= What to produce =
Return each line of the data below exactly, omitting any pictures.

= Exercise data =
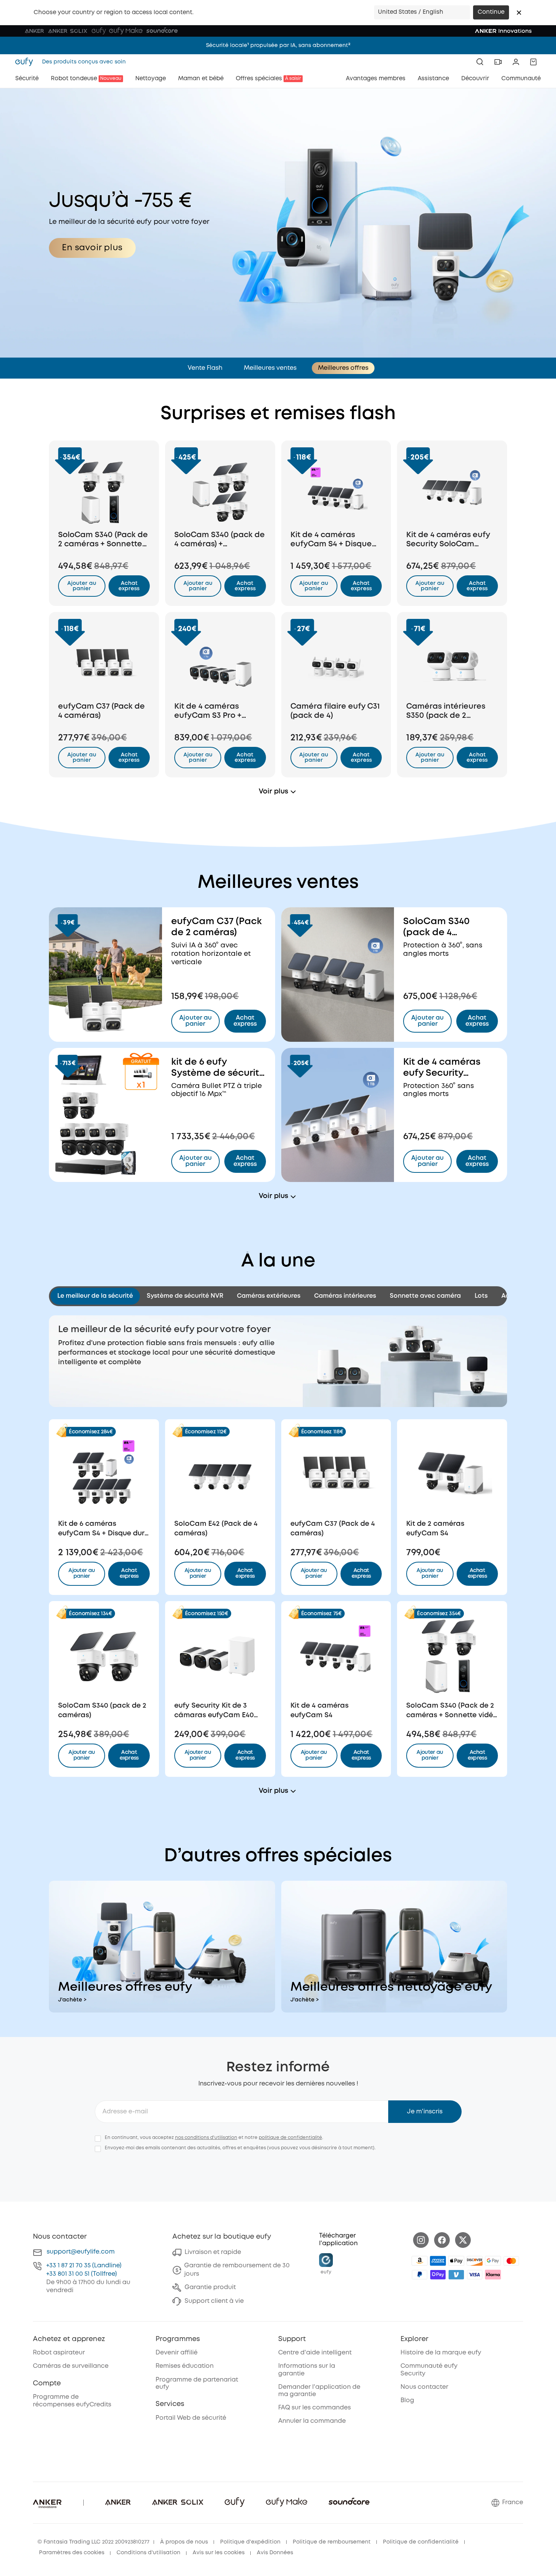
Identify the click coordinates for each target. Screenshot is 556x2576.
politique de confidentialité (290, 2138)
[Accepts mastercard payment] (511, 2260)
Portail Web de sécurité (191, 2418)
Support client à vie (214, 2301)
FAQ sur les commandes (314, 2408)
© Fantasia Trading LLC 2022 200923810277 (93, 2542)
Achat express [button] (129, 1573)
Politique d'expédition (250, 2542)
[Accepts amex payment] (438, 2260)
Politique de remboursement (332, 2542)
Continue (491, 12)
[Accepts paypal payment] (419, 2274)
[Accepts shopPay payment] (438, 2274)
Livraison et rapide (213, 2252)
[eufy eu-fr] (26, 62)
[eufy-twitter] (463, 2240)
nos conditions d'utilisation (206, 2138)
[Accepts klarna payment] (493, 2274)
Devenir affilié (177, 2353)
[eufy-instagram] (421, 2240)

= Answer to this problem =
Identify the click coordinates for each target. Screenshot is 556x2576.
politique de confidentialité (290, 2138)
[Accepts mastercard payment] (511, 2260)
Portail Web de sécurité (191, 2418)
Support client à vie (214, 2301)
FAQ sur les commandes (314, 2408)
© Fantasia Trading LLC 2022 200923810277 (93, 2542)
Achat express [button] (129, 1573)
Politique d'expédition (250, 2542)
[Accepts amex payment] (438, 2260)
Politique de remboursement (332, 2542)
Continue (491, 12)
[Accepts paypal payment] (419, 2274)
[Accepts shopPay payment] (438, 2274)
Livraison et rapide (213, 2252)
[eufy eu-fr] (26, 62)
[eufy-twitter] (463, 2240)
nos conditions d'utilisation (206, 2138)
[Accepts klarna payment] (493, 2274)
Devenir affilié (177, 2353)
[eufy-instagram] (421, 2240)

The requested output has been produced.